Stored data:
━━━━━━━━━━━━━━━━
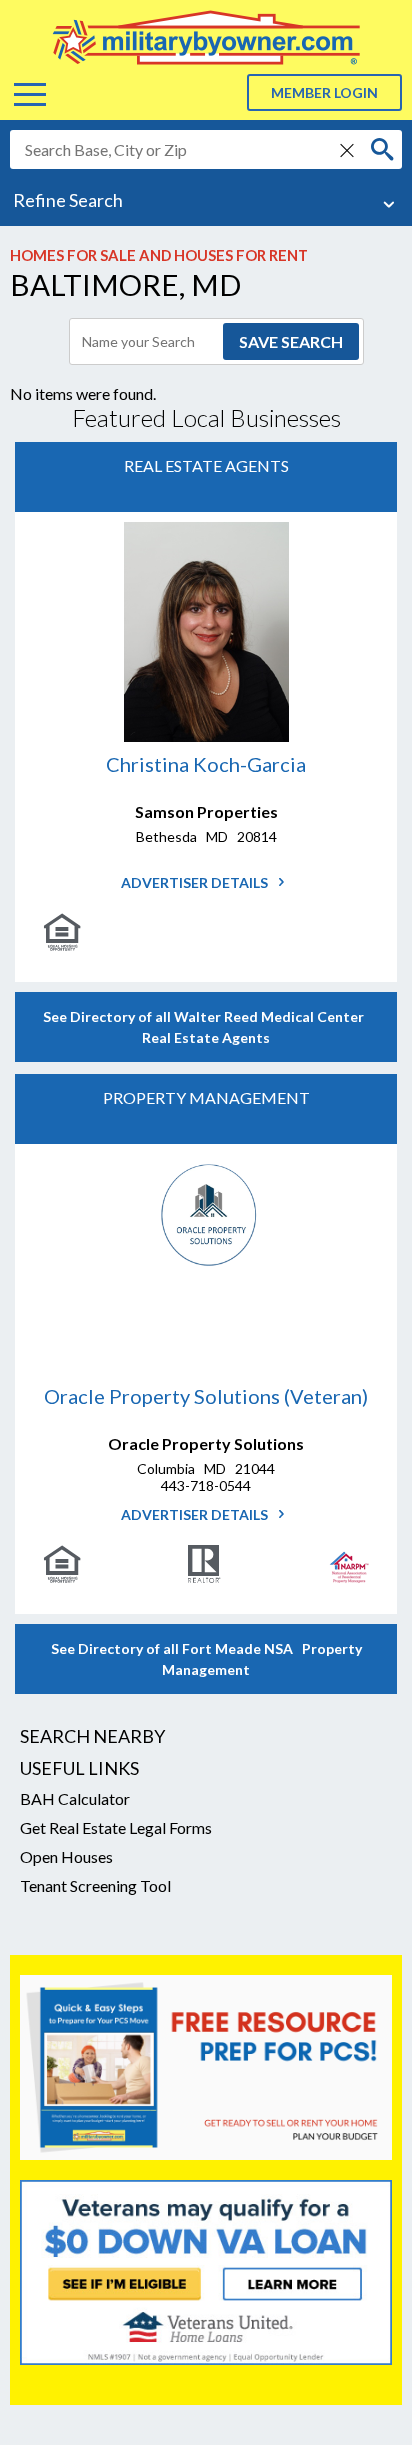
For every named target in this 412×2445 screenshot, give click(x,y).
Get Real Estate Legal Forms (116, 1827)
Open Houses (66, 1856)
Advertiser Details (196, 882)
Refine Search (68, 200)
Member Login (324, 92)
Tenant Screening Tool (95, 1885)
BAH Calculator (75, 1798)
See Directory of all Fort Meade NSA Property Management (206, 1659)
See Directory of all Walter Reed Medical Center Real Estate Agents (206, 1027)
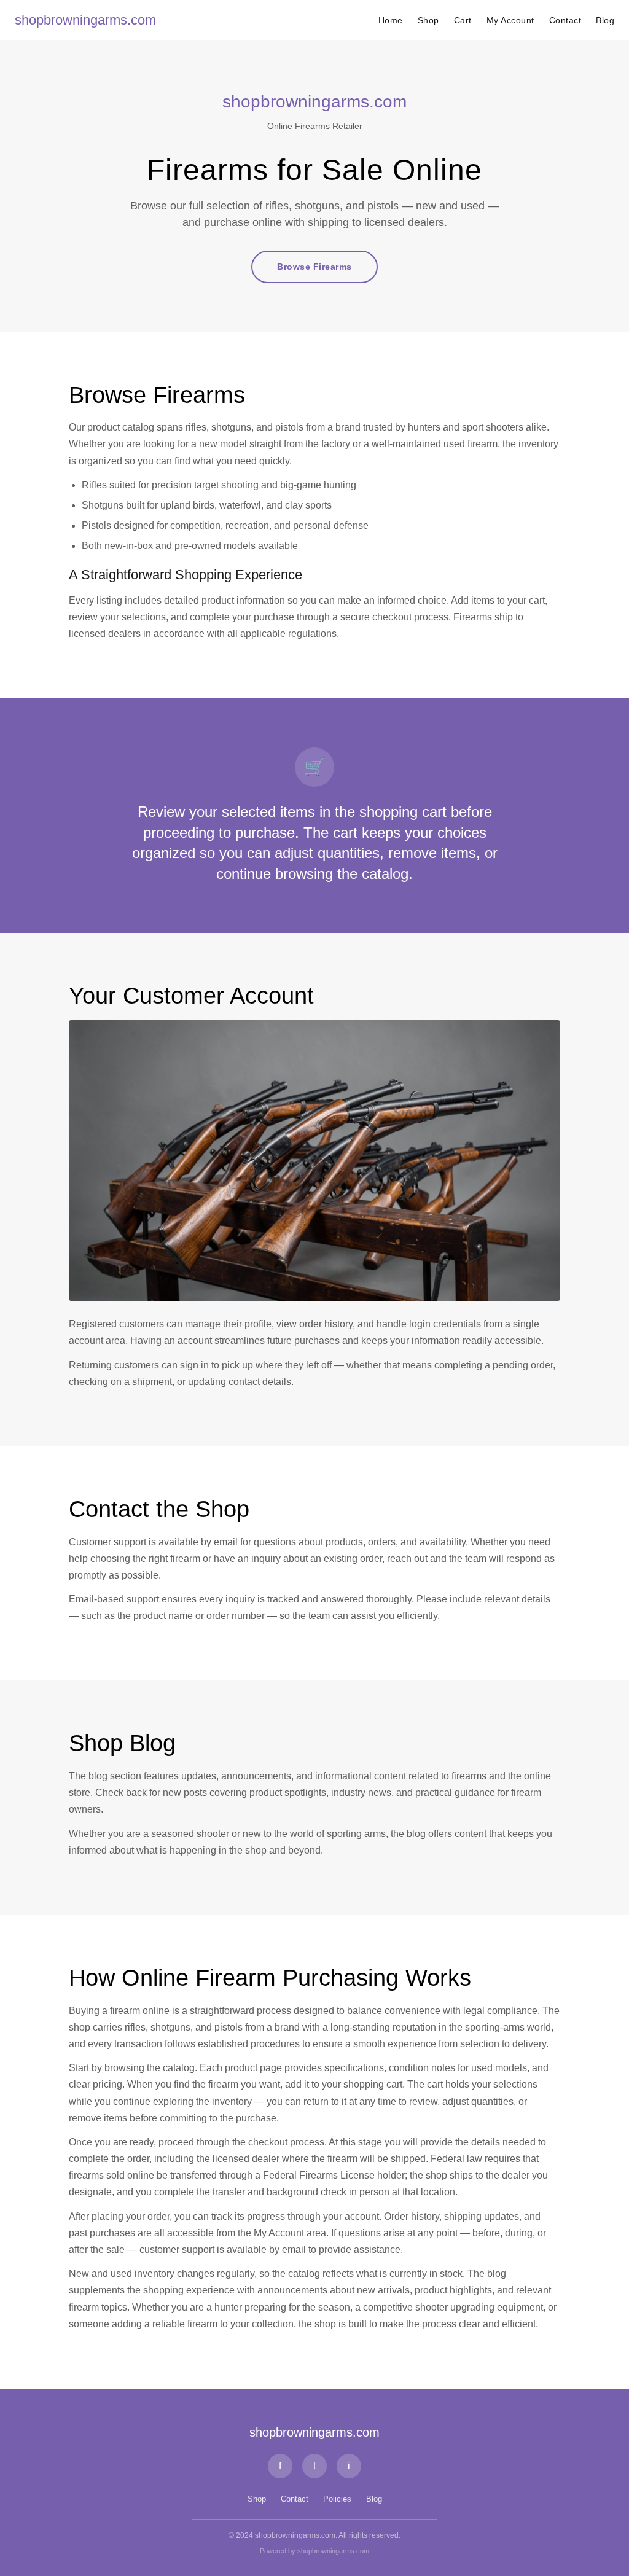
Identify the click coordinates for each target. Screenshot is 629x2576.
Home (390, 20)
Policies (337, 2499)
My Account (510, 20)
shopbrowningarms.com (85, 20)
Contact (565, 20)
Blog (605, 20)
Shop (428, 20)
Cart (463, 20)
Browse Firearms (314, 266)
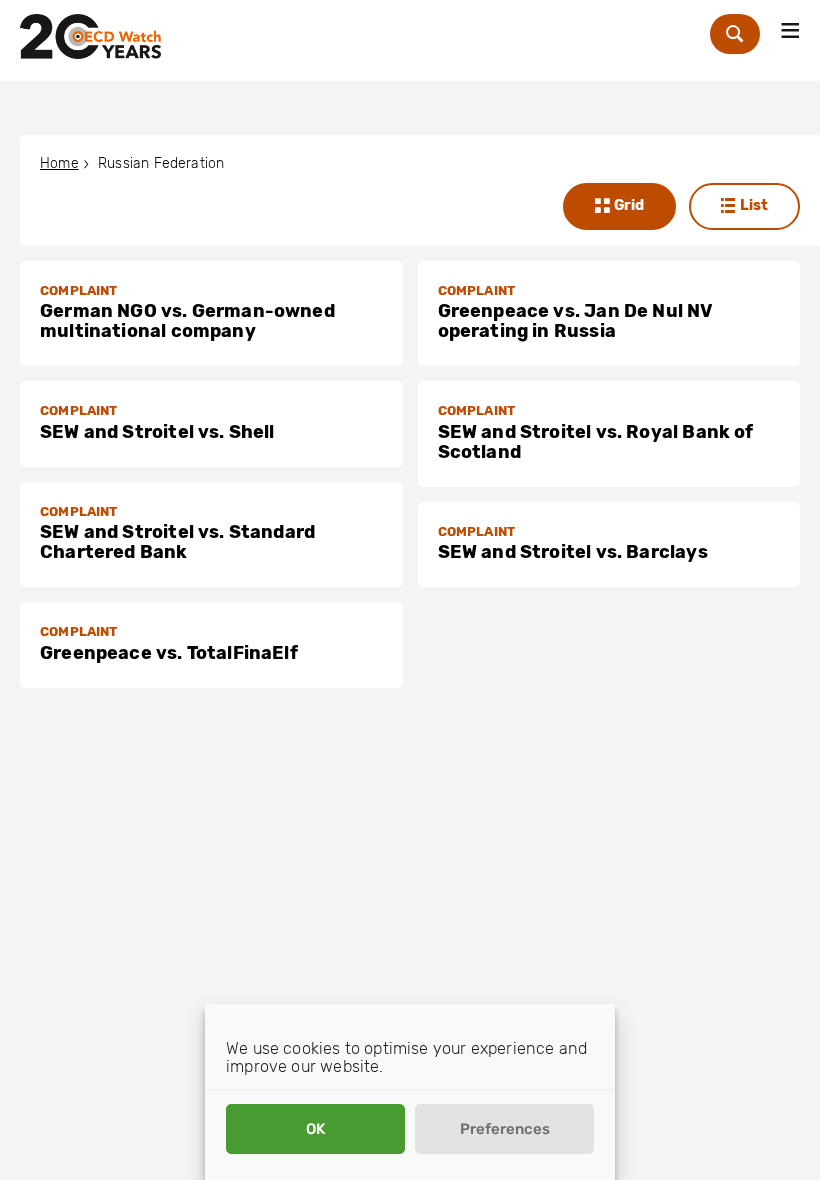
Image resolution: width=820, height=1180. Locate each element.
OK (315, 1129)
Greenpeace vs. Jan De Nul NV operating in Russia (576, 321)
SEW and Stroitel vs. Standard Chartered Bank (177, 542)
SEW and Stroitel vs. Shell (157, 432)
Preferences (505, 1129)
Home (59, 163)
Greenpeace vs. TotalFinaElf (169, 653)
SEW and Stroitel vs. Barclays (573, 552)
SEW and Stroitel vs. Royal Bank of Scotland (596, 442)
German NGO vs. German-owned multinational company (187, 321)
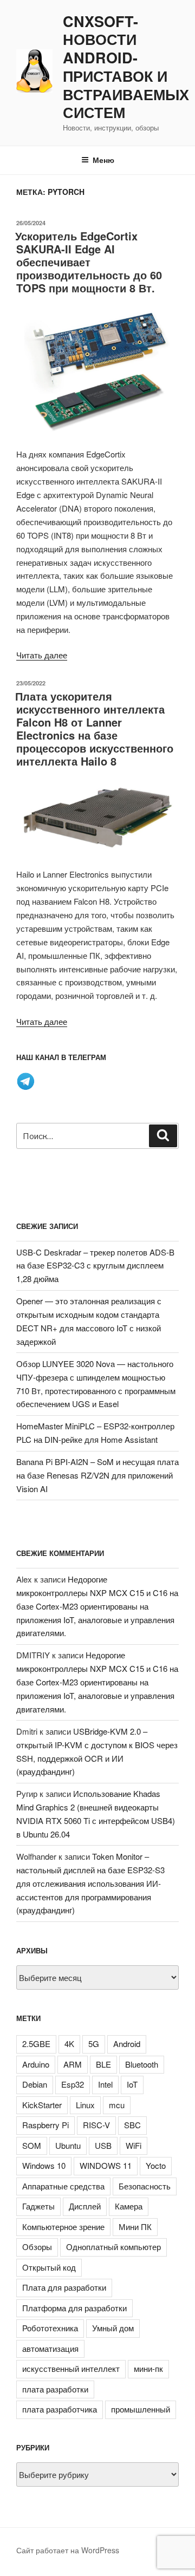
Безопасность (145, 2186)
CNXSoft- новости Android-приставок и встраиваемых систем (126, 67)
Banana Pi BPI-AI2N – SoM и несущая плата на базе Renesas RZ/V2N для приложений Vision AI (97, 1475)
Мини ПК (135, 2226)
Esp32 (72, 2084)
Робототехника (50, 2327)
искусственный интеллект (71, 2368)
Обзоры (37, 2246)
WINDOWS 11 (106, 2165)
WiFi (133, 2145)
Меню (103, 159)
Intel (105, 2084)
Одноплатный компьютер (113, 2246)
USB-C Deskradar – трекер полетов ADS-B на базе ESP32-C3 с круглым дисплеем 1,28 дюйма (95, 1265)
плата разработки (55, 2389)
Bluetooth (141, 2064)
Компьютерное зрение (63, 2226)
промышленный (140, 2409)
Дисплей (85, 2206)
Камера (128, 2206)
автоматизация (50, 2348)
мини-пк (148, 2368)
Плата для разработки (64, 2287)
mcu (117, 2104)
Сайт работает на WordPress (67, 2550)
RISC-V (96, 2124)
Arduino (35, 2064)
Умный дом (113, 2327)
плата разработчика (59, 2409)
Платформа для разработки (74, 2307)
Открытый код (49, 2267)
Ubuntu (68, 2145)
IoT (132, 2084)
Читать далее (41, 655)
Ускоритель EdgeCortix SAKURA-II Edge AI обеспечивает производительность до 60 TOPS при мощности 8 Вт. (88, 262)
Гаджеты (38, 2206)
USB (103, 2145)
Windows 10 (44, 2165)
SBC (132, 2124)
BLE (103, 2064)
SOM (31, 2145)
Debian (34, 2084)
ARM (72, 2064)
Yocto (156, 2165)
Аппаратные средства (63, 2186)
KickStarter (42, 2104)
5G (93, 2043)
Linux (85, 2104)
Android (126, 2043)
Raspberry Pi (45, 2124)
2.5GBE (36, 2043)
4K (69, 2043)
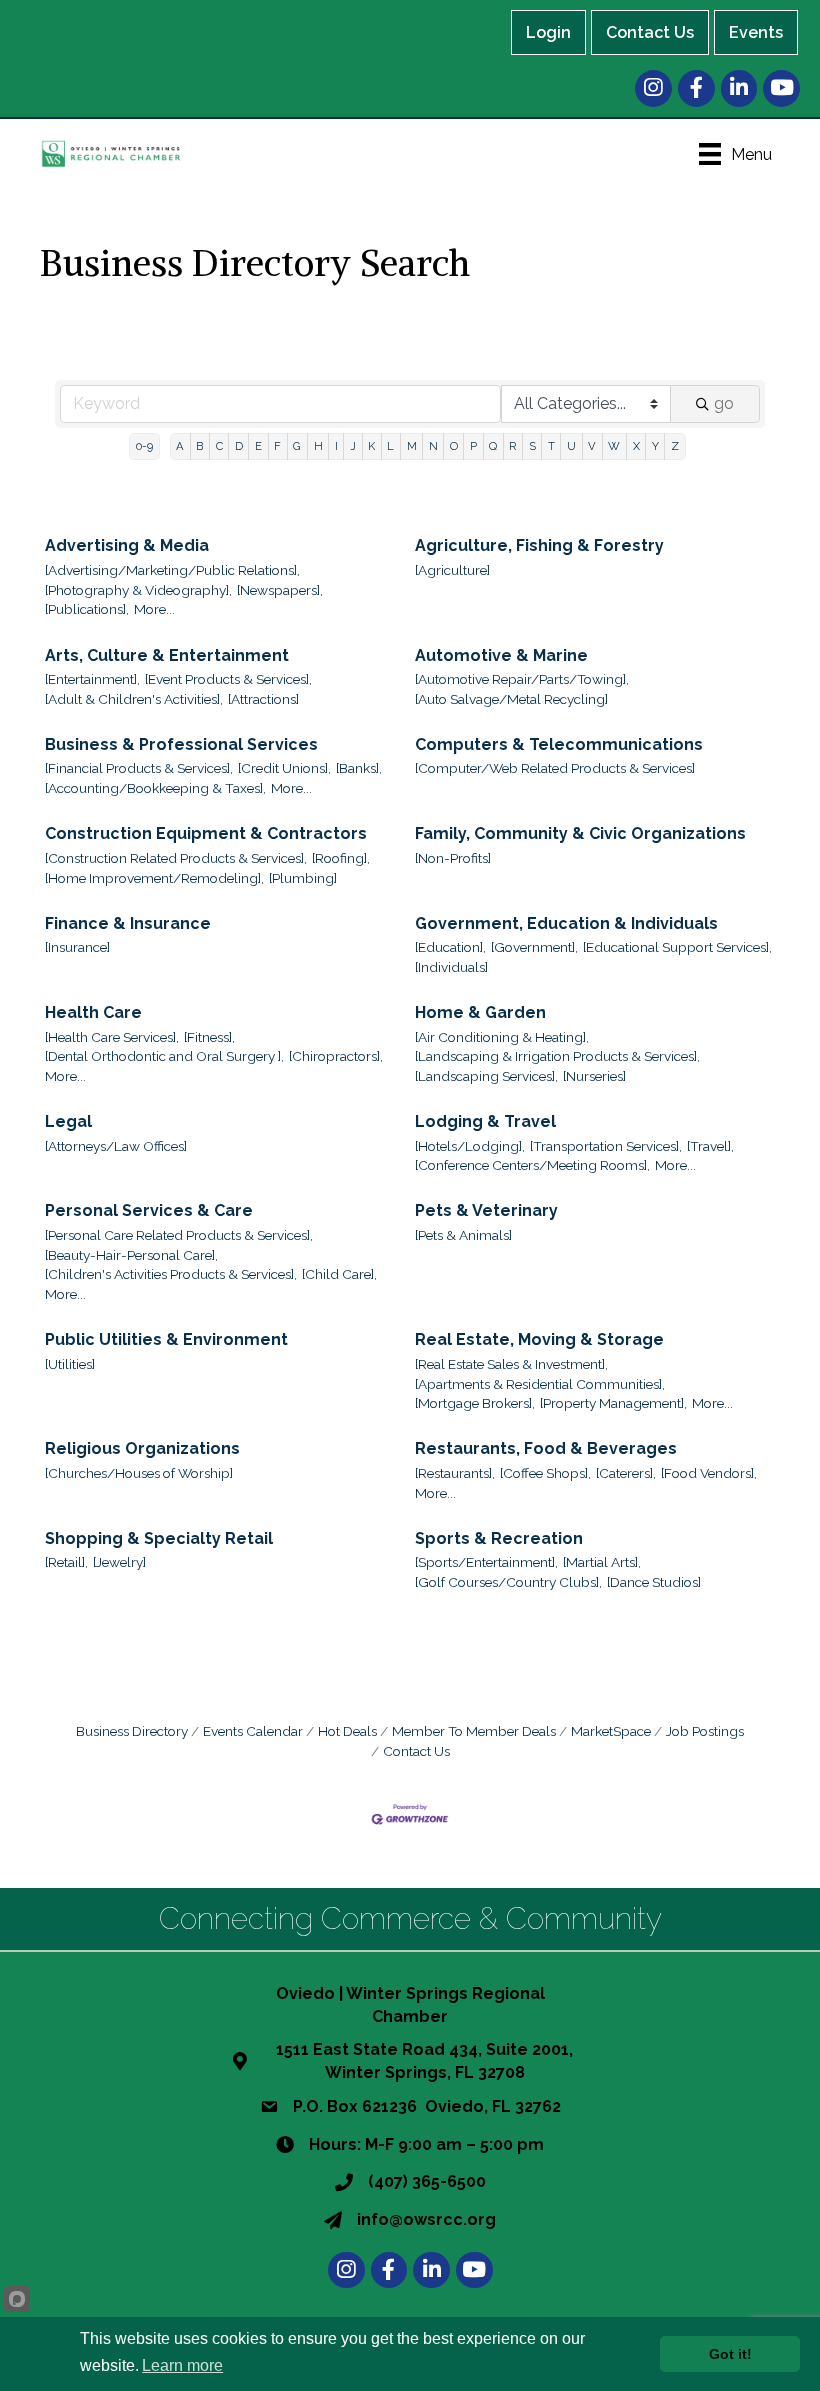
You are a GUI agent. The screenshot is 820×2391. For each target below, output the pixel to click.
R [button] (512, 446)
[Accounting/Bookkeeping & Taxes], (155, 788)
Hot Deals (347, 1731)
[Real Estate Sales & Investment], (511, 1364)
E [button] (258, 446)
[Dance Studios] (654, 1582)
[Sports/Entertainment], (486, 1562)
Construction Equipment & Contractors (206, 833)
━━━━━━━━━━━━━━━━
■ Task directions ■
The expected output is every record above, copied exactly, without pictures.

■ Result of this exercise ■
For every named target in this 412×2445 screenshot, give click(x,y).
Get Real Estate Legal Forms (116, 1827)
Open Houses (66, 1856)
Advertiser Details (196, 882)
Refine Search (68, 200)
Member Login (324, 92)
Tenant Screening Tool (95, 1885)
BAH Calculator (75, 1798)
See Directory of all Fort Meade NSA Property Management (206, 1659)
See Directory of all Walter Reed Medical Center Real Estate Agents (206, 1027)
Identify the click coordinates for each target. Screenshot is 629x2576.
Home (390, 20)
Policies (337, 2499)
My Account (510, 20)
shopbrowningarms.com (85, 20)
Contact (565, 20)
Blog (605, 20)
Shop (428, 20)
Cart (463, 20)
Browse Firearms (314, 266)
Image resolution: width=820, height=1180. Locate each element.
OK (315, 1129)
Greenpeace vs. Jan De Nul NV operating in Russia (576, 321)
SEW and Stroitel vs. Standard Chartered Bank (177, 542)
SEW and Stroitel vs. Shell (157, 432)
Preferences (505, 1129)
Home (59, 163)
Greenpeace vs. TotalFinaElf (169, 653)
SEW and Stroitel vs. Barclays (573, 552)
SEW and Stroitel vs. Royal Bank of Scotland (596, 442)
German NGO vs. German-owned multinational company (187, 321)
Безопасность (145, 2186)
CNXSoft- новости Android-приставок и встраиваемых систем (126, 67)
Banana Pi BPI-AI2N – SoM и несущая плата на базе Renesas RZ/V2N для приложений Vision AI (97, 1475)
Мини ПК (135, 2226)
Esp32 (72, 2084)
Робототехника (50, 2327)
искусственный интеллект (71, 2368)
Обзоры (37, 2246)
WINDOWS 11 (106, 2165)
WiFi (133, 2145)
Меню (103, 159)
Intel (105, 2084)
Одноплатный компьютер (113, 2246)
USB-C Deskradar – трекер полетов ADS-B на базе ESP32-C3 с круглым дисплеем 1,28 дюйма (95, 1265)
плата разработки (55, 2389)
Bluetooth (141, 2064)
Компьютерное зрение (63, 2226)
промышленный (140, 2409)
Дисплей (85, 2206)
Камера (128, 2206)
автоматизация (50, 2348)
мини-пк (148, 2368)
Плата для разработки (64, 2287)
mcu (117, 2104)
Сайт работает на WordPress (67, 2550)
RISC-V (96, 2124)
Arduino (35, 2064)
Умный дом (113, 2327)
плата разработчика (59, 2409)
Платформа для разработки (74, 2307)
Открытый код (49, 2267)
Ubuntu (68, 2145)
IoT (132, 2084)
Читать далее (41, 655)
Ускоритель EdgeCortix SAKURA-II Edge AI обеспечивает производительность до 60 TOPS при мощности 8 Вт. (88, 262)
Гаджеты (38, 2206)
USB (103, 2145)
Windows 10 (44, 2165)
SBC (132, 2124)
BLE (103, 2064)
SOM (31, 2145)
Debian (34, 2084)
ARM (72, 2064)
Yocto (156, 2165)
Аппаратные средства (63, 2186)
KickStarter (42, 2104)
5G (93, 2043)
Linux (85, 2104)
Android (126, 2043)
Raspberry Pi (45, 2124)
2.5GBE (36, 2043)
4K (69, 2043)
You are a GUI agent. The screenshot is 820×2391. For each target below, output the pixel to click.
R [button] (512, 446)
[Accounting/Bookkeeping & Taxes], (155, 788)
Hot Deals (347, 1731)
[Real Estate Sales & Investment], (511, 1364)
E [button] (258, 446)
[Dance Studios] (654, 1582)
[Sports/Entertainment], (486, 1562)
Construction Equipment & Contractors (206, 833)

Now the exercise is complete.